Explanation of Responses:
(1)  Distribution of shares in kind by Domain Partners VII, L.P. to its partners, including 8,500 shares to One Palmer Square Associates VII, LLC, the sole general partner of Domain Partners VII, L.P.
(2)  As a managing member of One Palmer Square Associates VII, LLC, the sole general partner of Domain Partners VII, L.P., the Reporting Person may be deemed to indirectly beneficially own the securities of the Issuer held by Domain Partners VII, L.P. Pursuant to Instruction 4(b)(iv) of Form 4, the Reporting Person has elected to report as indirectly beneficially owned the entire number of securities owned by Domain Partners VII, L.P, however she disclaims beneficial ownership of any securities, and any proceeds thereof, that exceed her pecuniary interest therein and/or that are not actually distributed to her.
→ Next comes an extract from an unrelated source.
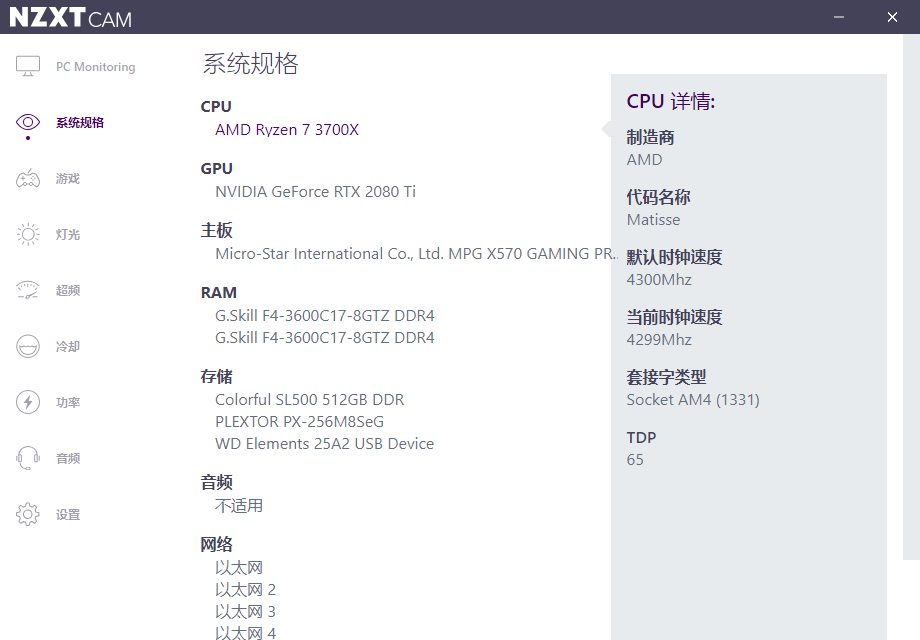Open the 超频 speedometer icon
The image size is (920, 640).
pos(28,291)
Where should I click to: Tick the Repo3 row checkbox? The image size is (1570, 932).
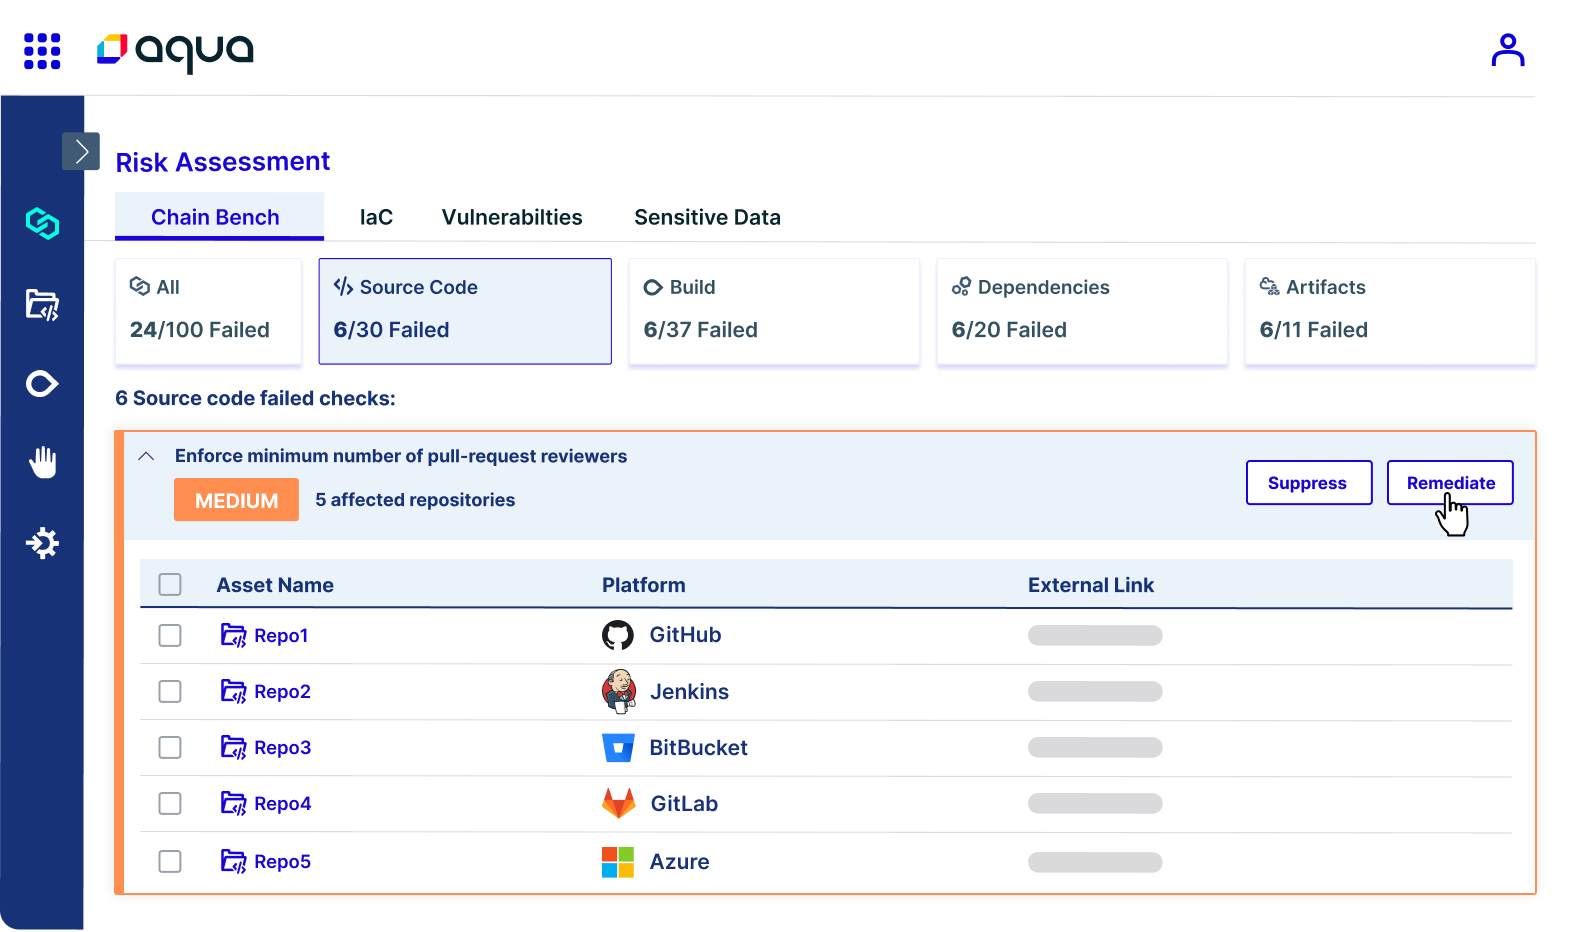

(3)  As a managing member of One Palmer Square Associates VII, LLC, the Reporting Person may be deemed to indirectly beneficially own the shares of Common Stock held by One Palmer Square Associates VII, LLC. Pursuant to Instruction 4(b)(iv) of Form 4, the Reporting Person has elected to report as indirectly beneficially owned the entire number of securities owned by One Palmer Square Associates VII, LLC, however she disclaims beneficial ownership of any securities, and any proceeds thereof, that exceed her pecuniary interest therein and/or that are not actually distributed to her.
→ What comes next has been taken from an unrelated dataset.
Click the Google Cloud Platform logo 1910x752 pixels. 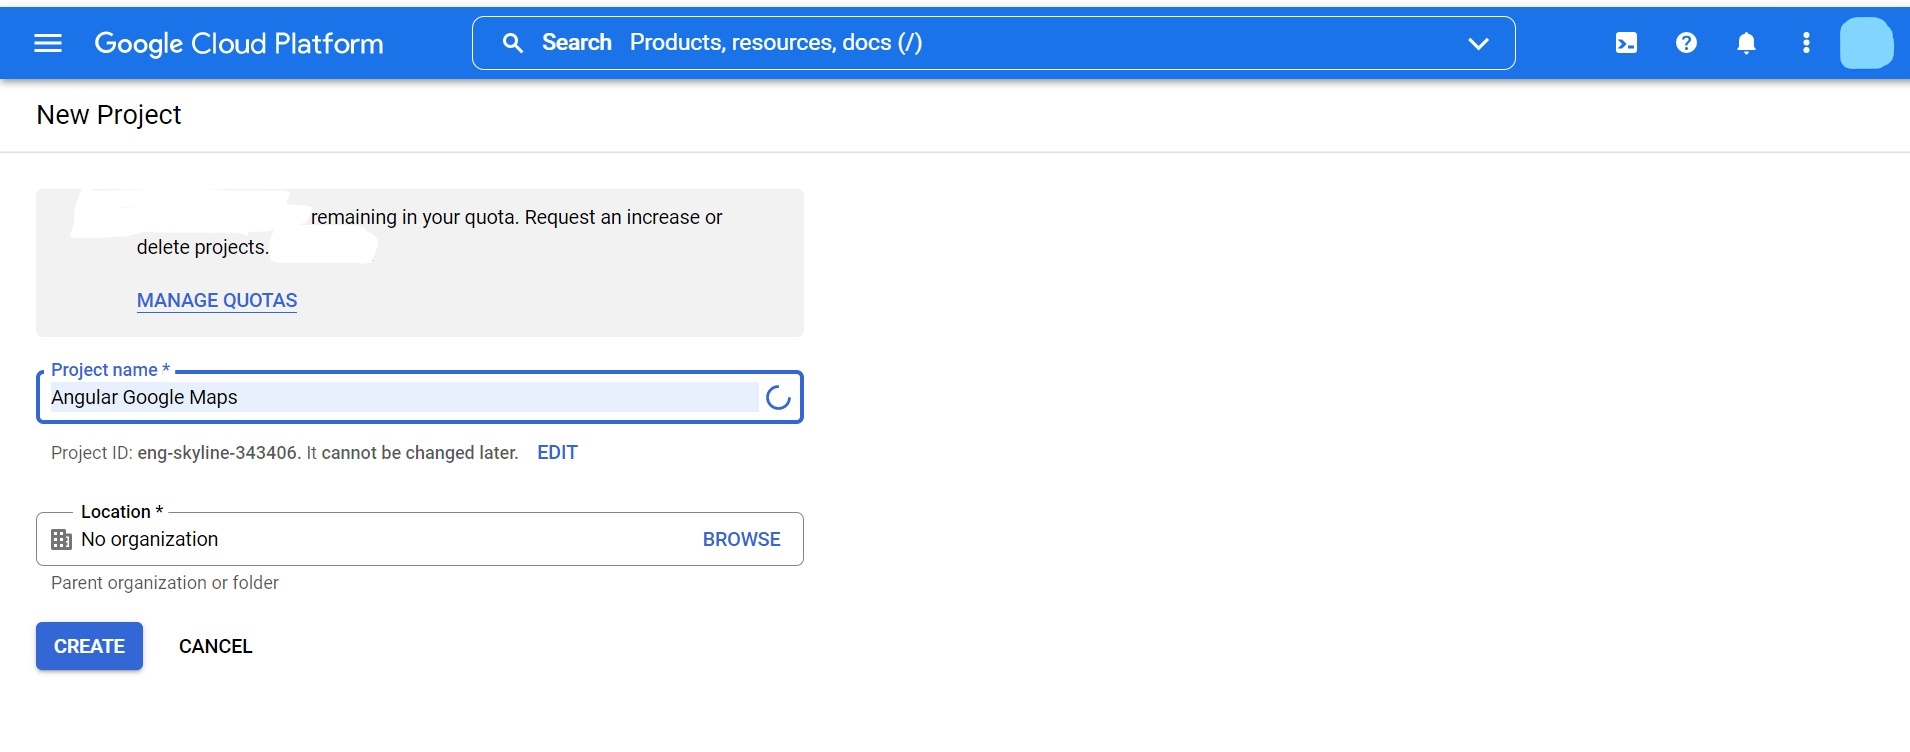coord(238,43)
(4)  As a managing member of One Palmer Square Associates VII, LLC, the sole general partner of DP VII Associates, L.P., the Reporting Person may be deemed to indirectly beneficially own the securities of the Issuer held by DP VII Associates, L.P. Pursuant to Instruction 4(b)(iv) of Form 4, the Reporting Person has elected to report as indirectly beneficially owned the entire number of securities owned by DP VII Associates, L.P., however she disclaims beneficial ownership of any securities, and any proceeds thereof, that exceed her pecuniary interest therein and/or that are not actually distributed to her.
(5)  The price reported in Column 4 is a weighted average price. These shares were sold in multiple transactions at prices ranging from $71.29 to $72.20. The Reporting Person undertakes to provide to the Issuer, any security holder of the Issuer or the staff of the Securities and Exchange Commission, upon request, full information regarding the number of shares sold at each separate price within the range set forth in this footnote.
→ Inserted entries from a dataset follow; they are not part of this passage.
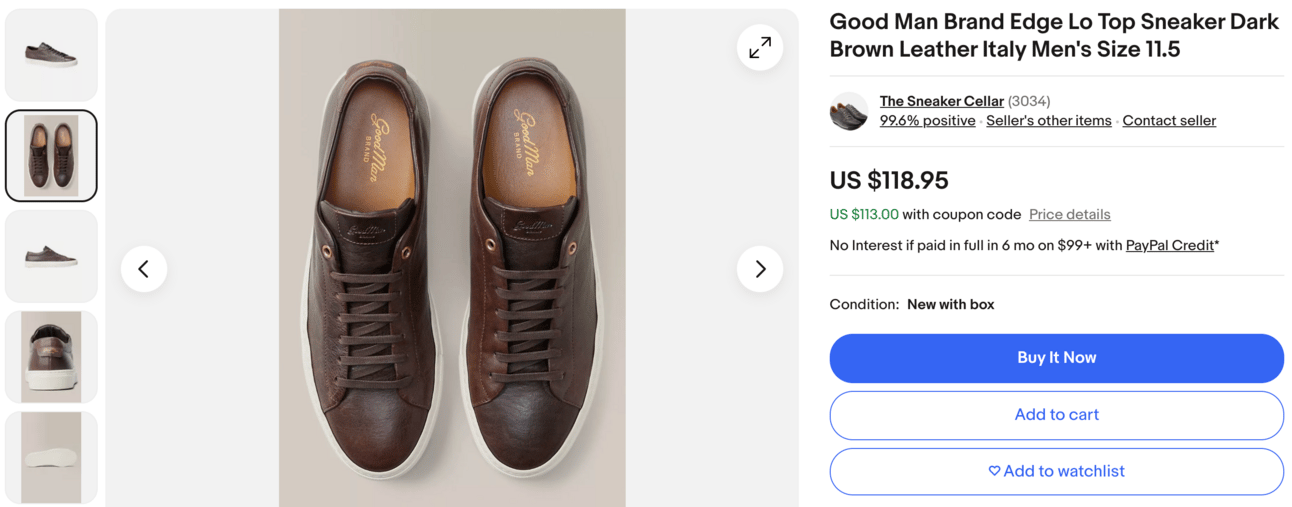Show the third side-profile thumbnail

(51, 256)
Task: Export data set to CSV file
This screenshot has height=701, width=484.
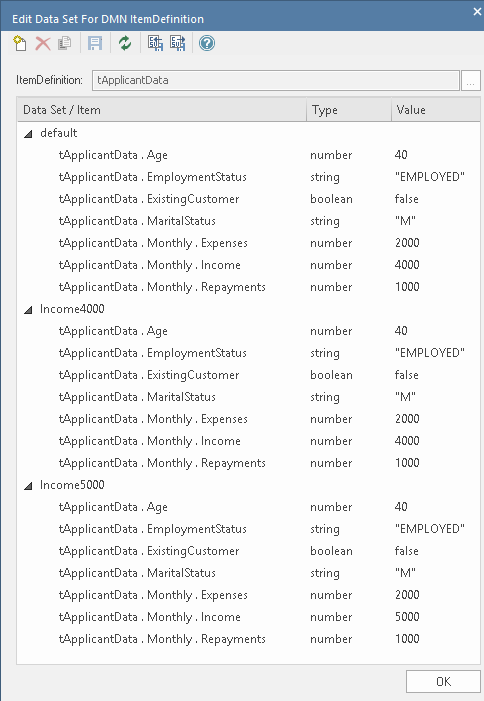Action: coord(177,43)
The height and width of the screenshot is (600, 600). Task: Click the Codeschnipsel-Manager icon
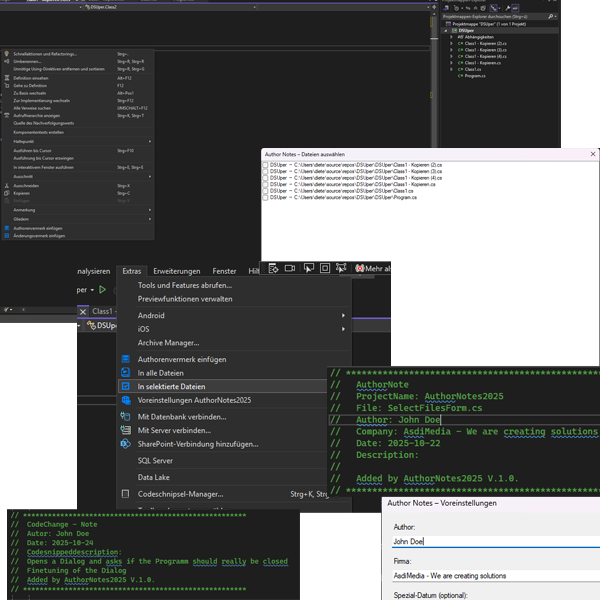coord(125,493)
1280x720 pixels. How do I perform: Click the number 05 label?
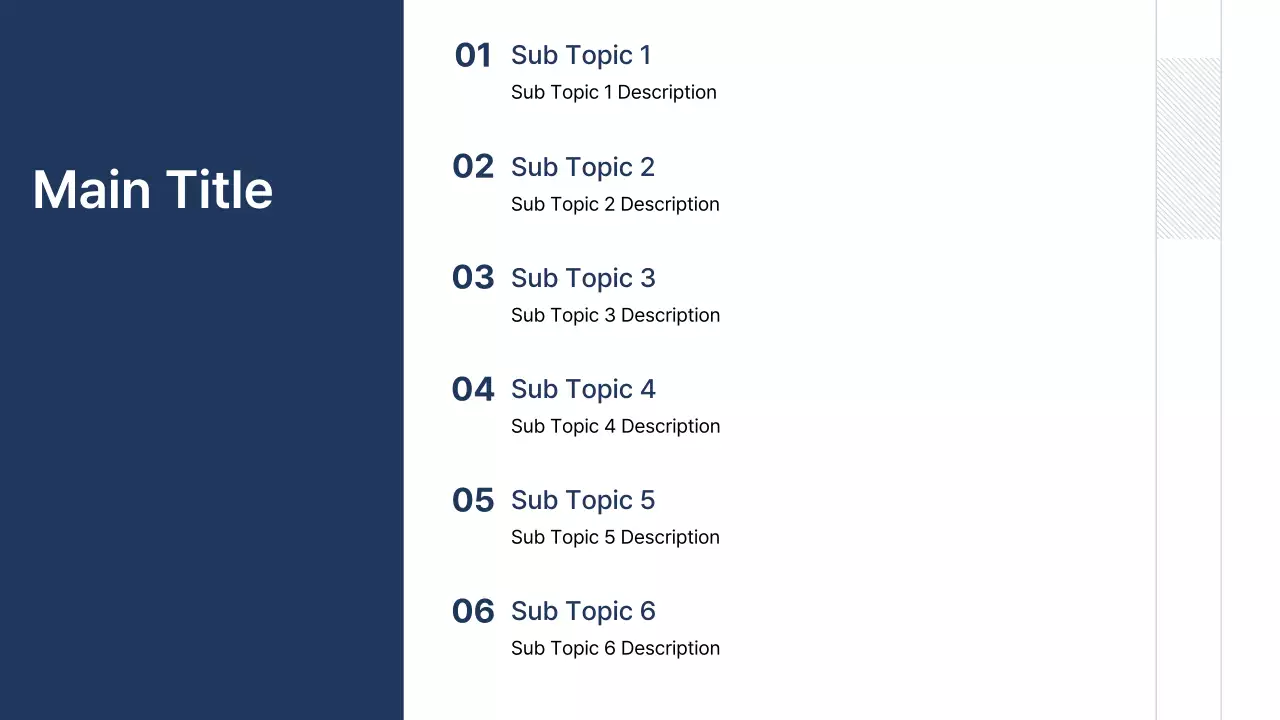pyautogui.click(x=473, y=500)

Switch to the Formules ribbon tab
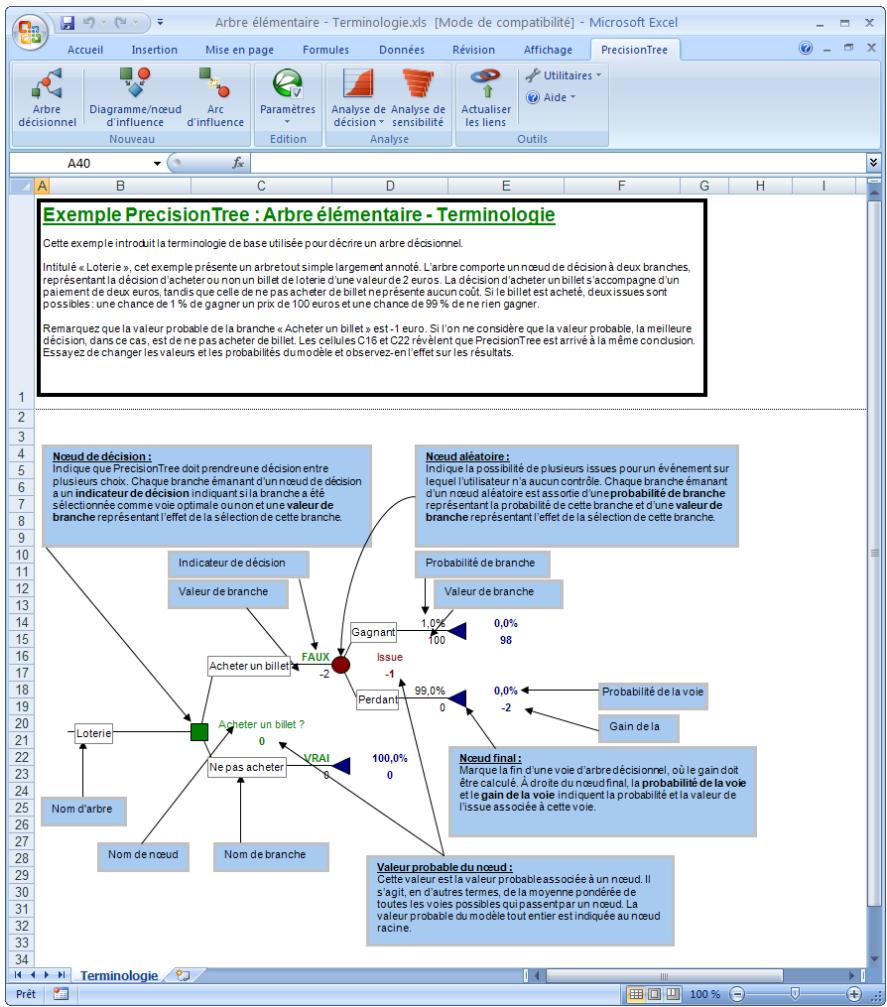click(x=326, y=49)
(6)  Distribution of shares in kind by One Palmer Square Associates VII, LLC to its members.
(7)  As a managing member of Domain Associates, LLC, the Reporting Person may be deemed to indirectly beneficially own the shares of Common Stock held by Domain Associates, LLC. Pursuant to Instruction 4(b)(iv) of Form 4, the Reporting Person has elected to report as indirectly beneficially owned the entire number of securities owned by Domain Associates, LLC, however she disclaims beneficial ownership of any securities, and any proceeds thereof, that exceed her pecuniary interest therein and/or that are not actually distributed to her.

Reporting Owners
Reporting Owner Name / Address
Relationships
Director 10% Owner Officer Other
VITULLO NICOLE
C/O DOMAIN ASSOCIATES, LLC
ONE PALMER SQUARE
PRINCETON, NJ 08542
X



Signatures
/s/ Lisa A. Kraeutler, Attorney-in-Fact 1/26/2018
** Signature of Reporting Person Date


Reminder: Report on a separate line for each class of securities beneficially owned directly or indirectly.
* If the form is filed by more than one reporting person, see Instruction 4(b)(v).
** Intentional misstatements or omissions of facts constitute Federal Criminal Violations. See 18 U.S.C. 1001 and 15 U.S.C. 78ff(a).